India Halts Wheat Exports As "Food Security At Risk"
India prohibited wheat exports effective immediately, saying the nation's food security was under threat, partly due to heatwaves that damaged yields in the country and disruptions to global grain markets in the Black Sea breadbasket region.
The notice was published in the government gazette by the Directorate of Foreign Trade on Friday. It read, "there is a sudden spike in the global food prices of wheat arising out of many factors, as a result of which the food security of India, neighboring and other vulnerable countries is at risk."
India said it was still committed to exporting wheat to "neighboring and other vulnerable developing countries which are adversely affected by the sudden changes in the global market for wheat and are unable to access adequate wheat supplies."
The move by the world's second-largest wheat producer comes as food protectionism runs rampant worldwide as countries limit or restrict exports of food staples to rein in domestic prices.
Wheat futures are expected to jump Sunday evening and add to record-high food inflation, crushing emerging market economies the hardest. High food prices have already resulted in inflation riots in several countries, one being the ongoing social instability unfolding in Sir Lanka.

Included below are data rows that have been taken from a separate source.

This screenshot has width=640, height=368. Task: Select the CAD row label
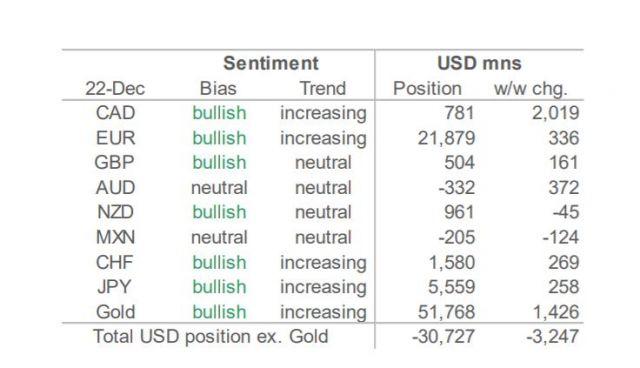coord(116,113)
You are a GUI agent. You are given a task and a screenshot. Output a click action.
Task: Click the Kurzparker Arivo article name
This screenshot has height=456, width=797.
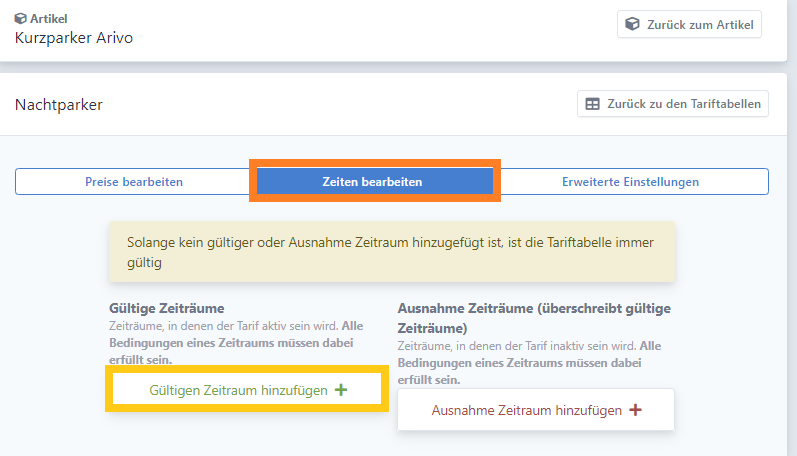coord(74,38)
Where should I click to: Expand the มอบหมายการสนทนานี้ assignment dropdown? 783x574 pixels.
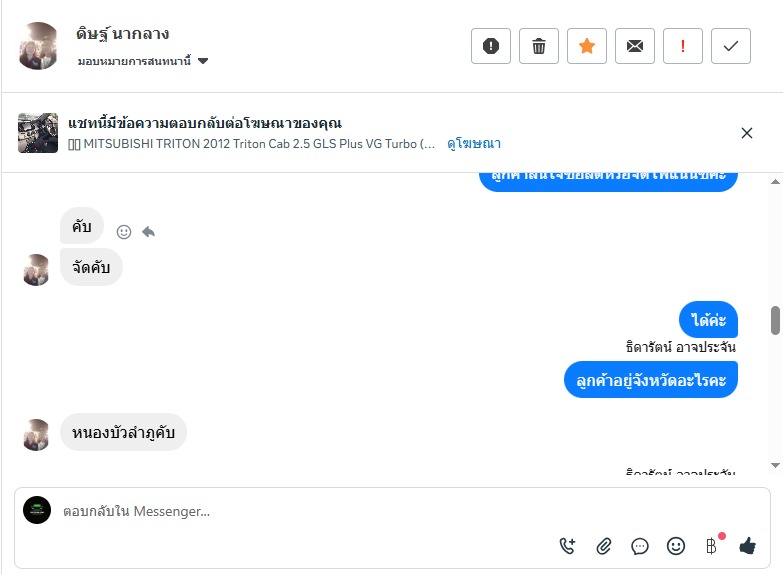pyautogui.click(x=203, y=61)
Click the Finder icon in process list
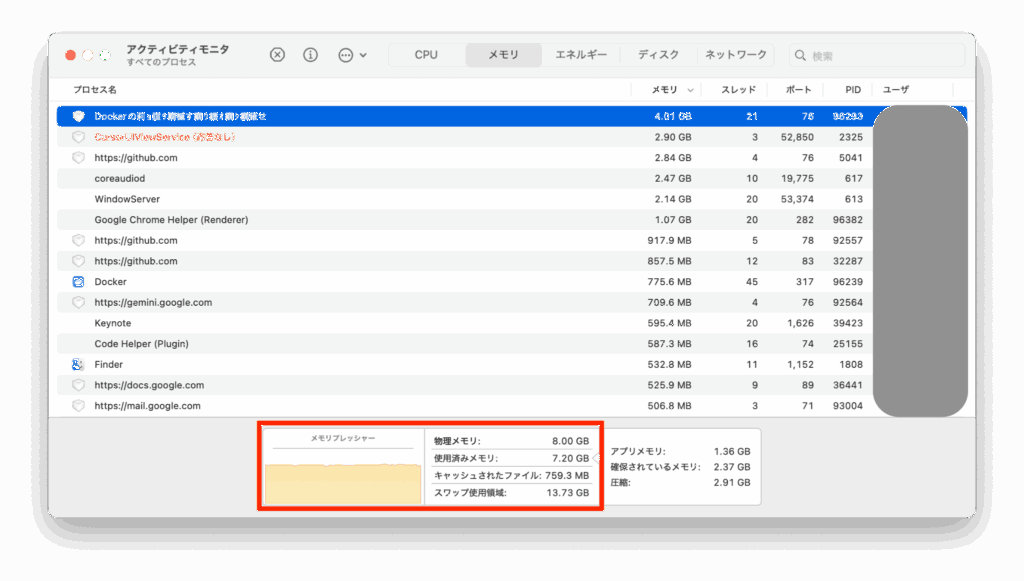The width and height of the screenshot is (1024, 581). [x=78, y=364]
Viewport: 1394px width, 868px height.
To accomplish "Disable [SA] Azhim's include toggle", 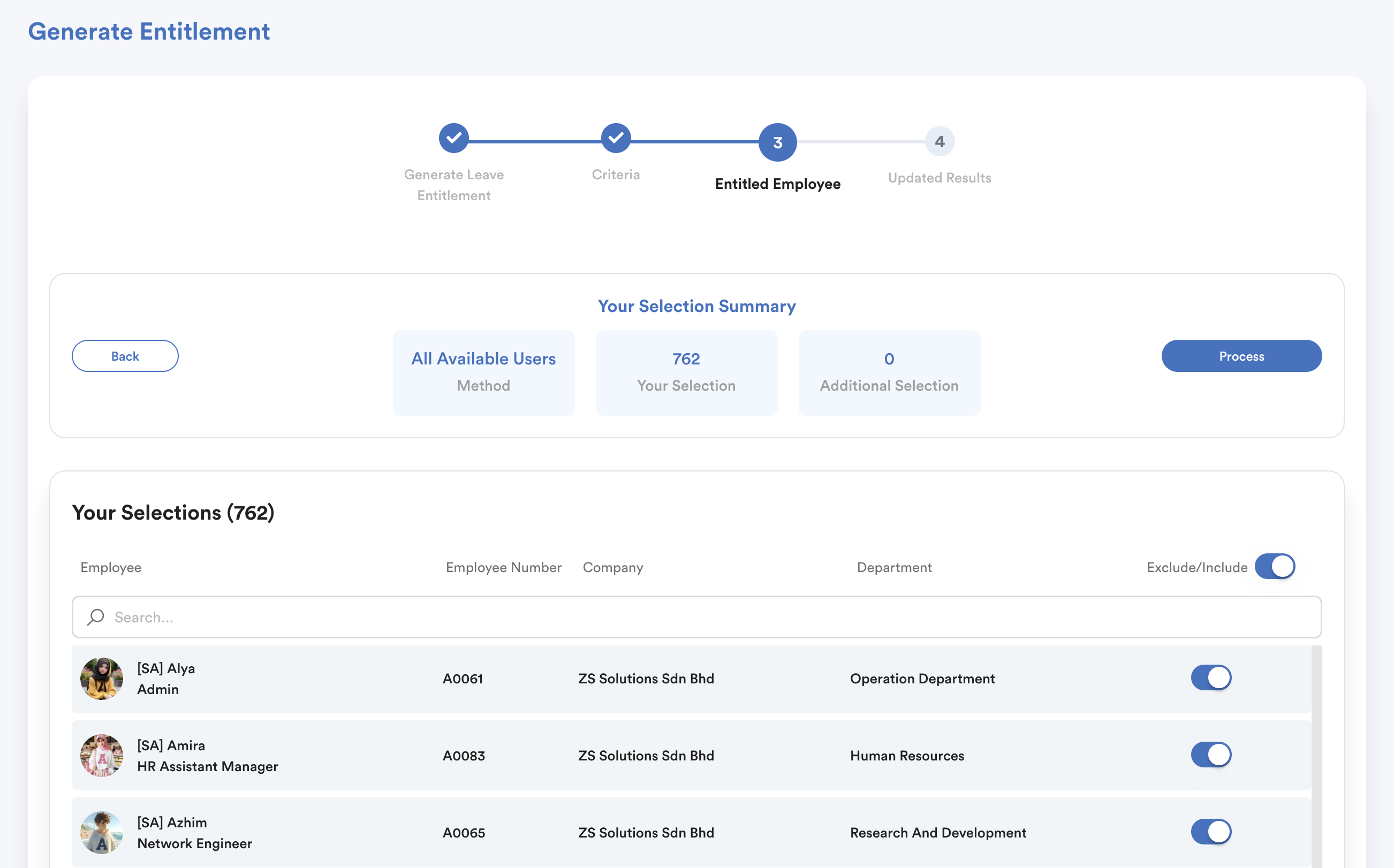I will click(x=1211, y=832).
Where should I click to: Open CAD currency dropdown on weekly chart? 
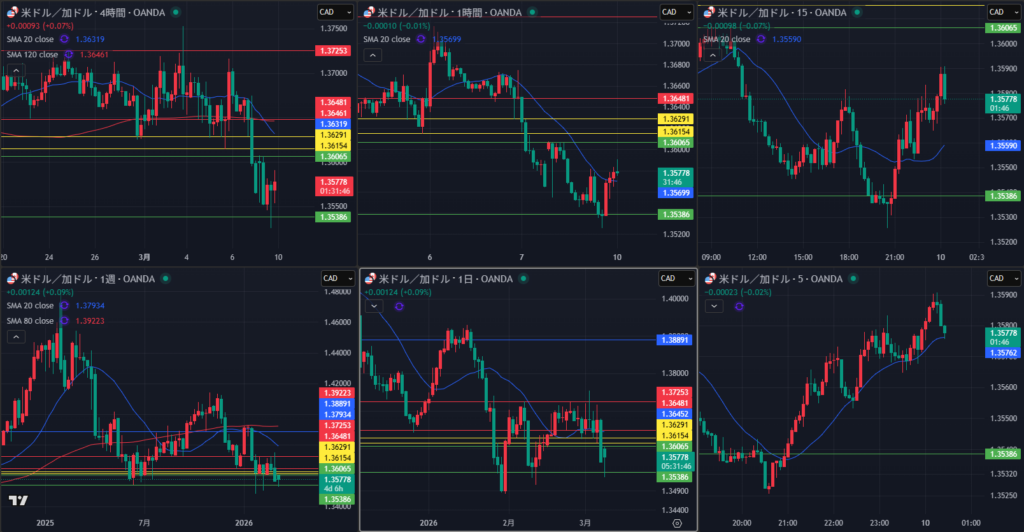pyautogui.click(x=334, y=279)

Before the export ban, India was expected to be one of the top-10 wheat exporters for the 2022-23 crop season. Removing all (or part of) India's expected wheat exports creates a massive hole in the global supply and demand. Wheat prices will rise further, and quickly #OATT pic.twitter.com/XG7OKuyMxX
— Javier Blas (@JavierBlas) May 14, 2022
The ban comes as no surprise considering India has been mulling trade restrictions this month as heatwaves have damaged wheat yields.
*INDIA MULLS RESTRICTING WHEAT EXPORTS AS HEAT DESTROYS CROPS
— zerohedge (@zerohedge) May 4, 2022
Wheat production this year in the South Asian nation is expected to decline after rising for a half-decade. Other top-producing wheat countries will experience production drops by the end of the growing season and may exacerbate the fall in global wheat production.

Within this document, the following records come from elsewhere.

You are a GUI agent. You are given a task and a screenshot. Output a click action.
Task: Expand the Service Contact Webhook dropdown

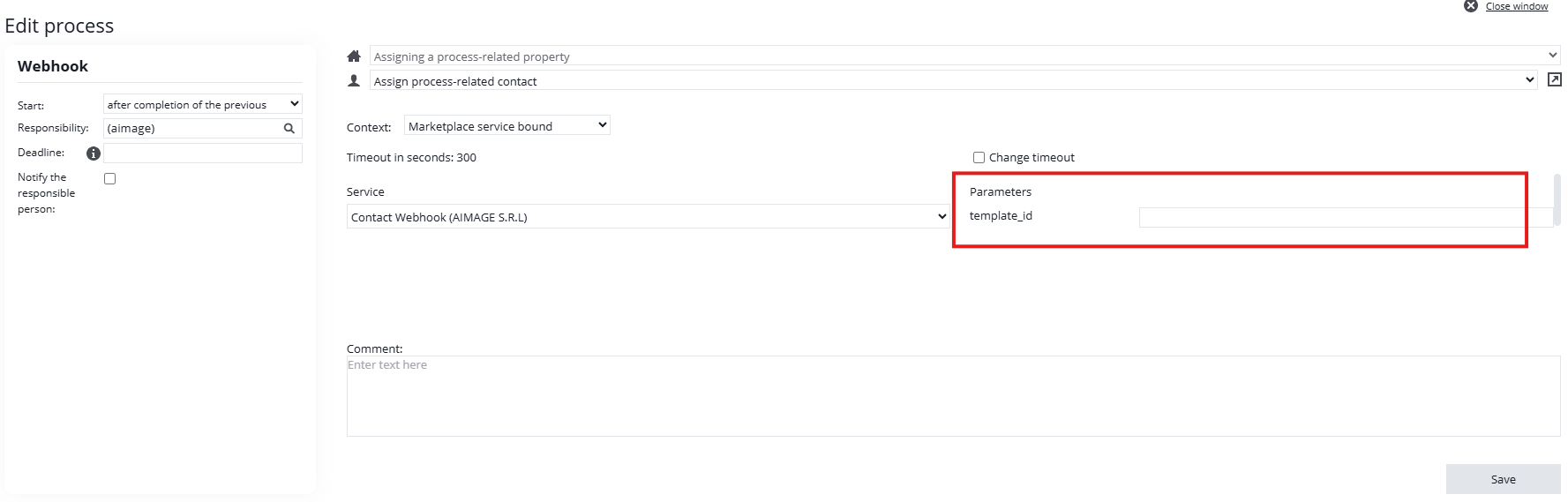coord(648,217)
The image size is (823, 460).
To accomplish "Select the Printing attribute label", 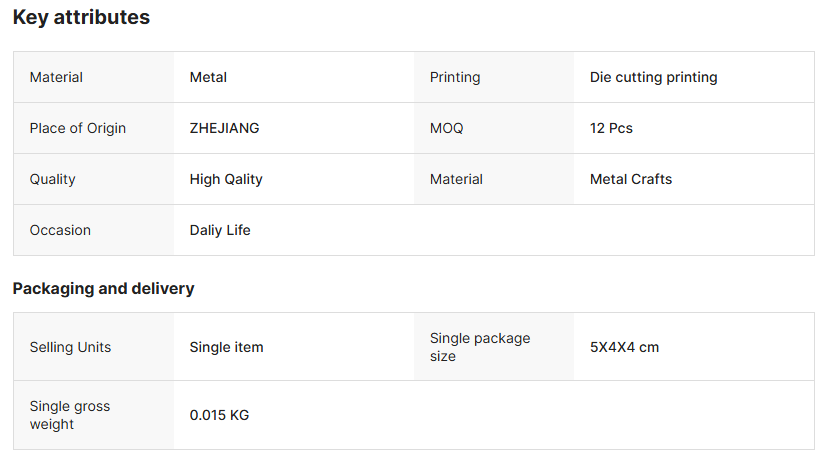I will [455, 77].
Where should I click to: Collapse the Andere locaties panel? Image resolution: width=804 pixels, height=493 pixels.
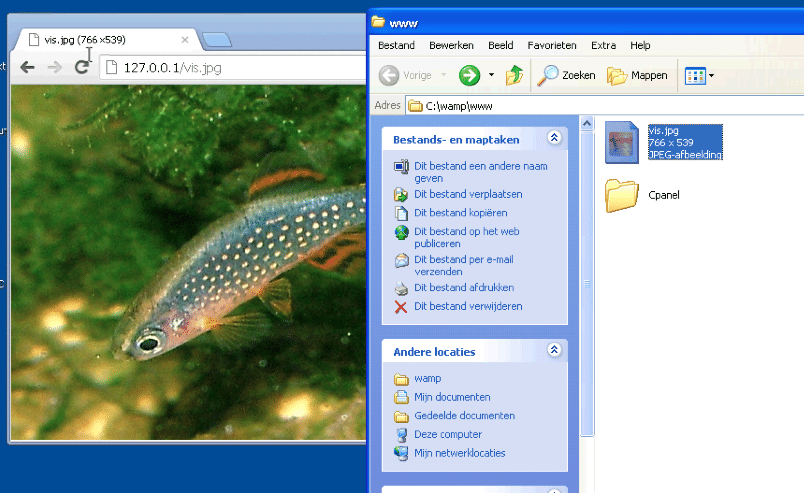[x=554, y=351]
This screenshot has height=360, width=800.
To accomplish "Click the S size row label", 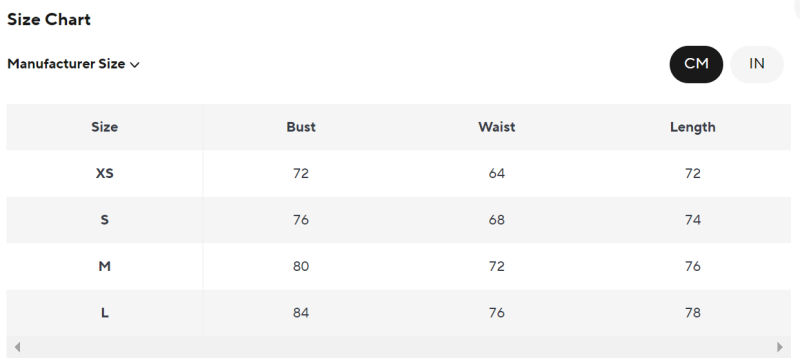I will (105, 220).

"We now have an environment with another supplier removed from contention in global trade flows," Andrew Whitelaw, a grains analyst at Melbourne-based Thomas Elder Markets, told Bloomberg. "The world is starting to get very short of wheat," he added.
"We should carefully map the requirement of India's domestic food security": Economist Vijay Sardana on India's wheat export ban pic.twitter.com/rnFplorzZE
— NDTV (@ndtv) May 14, 2022
A Mumbai-based commodity dealer with a global trading firm told Reuters the ban is "shocking." The trader added: "We were expecting curbs on exports after 2-3 months, but seems inflation numbers changed the government's mind."
Add protectionism to the list of what could spark even more chaos for global food markets. If countries continue to place export restrictions on food, the crisis could deepen.